Today we celebrate 50 years of international NGOs’ (INGOs) consultative status with the Council of Europe, and also the 25th anniversary of the Liaison Committee.
This latter event in itself tells us something about co-operation between the Council of Europe and the INGOs.
You have all, I am sure, at some point, had contacts or even relations with NGOs, to one degree or another. It is quite plain that NGOs – a quintessential product of civil society - are a vital part of European society, and that they are central to the lives of its 800 million citizens.
NGOs operate as much at local or regional as at national level, in crucial areas which are also the main focus of the Council of Europe’s activities: from protection of human rights to social policy, to environmental conservation or promotion of culture and enhancement of heritage, to give just a few examples.
It is only natural, then, that the Council of Europe should recognise the key role played by NGOs in this great democratic Europe which it has been building so patiently for more than five decades.

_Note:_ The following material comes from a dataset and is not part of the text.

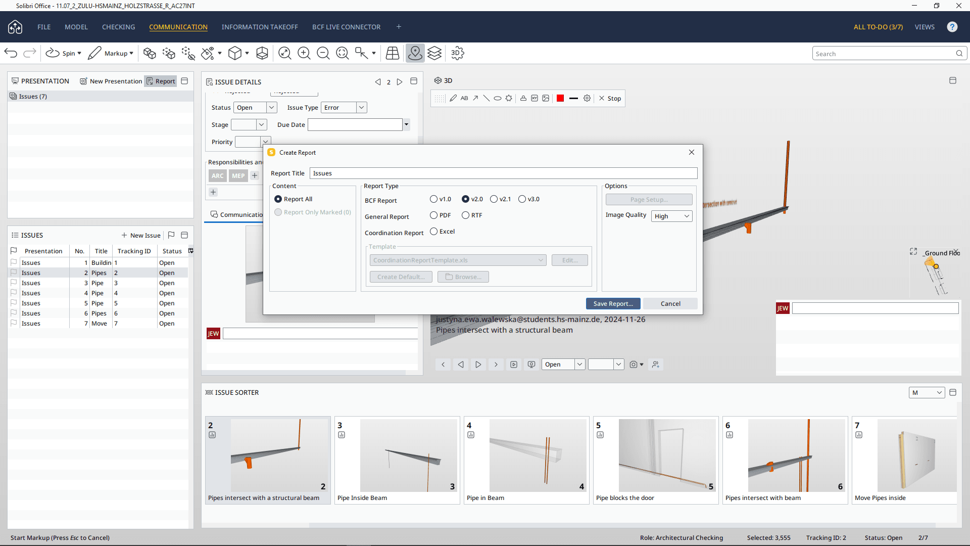Click Save Report button
970x546 pixels.
pos(613,303)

And it is even more natural that this recognition should gradually evolve into ever closer co-operation, the effectiveness of which has now been proven beyond doubt.
All this brings us to the quadrilogue involving the international NGOs, the Committee of Ministers, the Parliamentary Assembly and the Congress of Local and Regional Authorities of Europe.
This quadrilogue allows the Council to meet a three-fold need:
the need to listen to European citizens and to civil society in the broad sense;
These anniversaries which we are celebrating today give us an opportunity to explore new ways of making participative democracy an integral part of representative democracy.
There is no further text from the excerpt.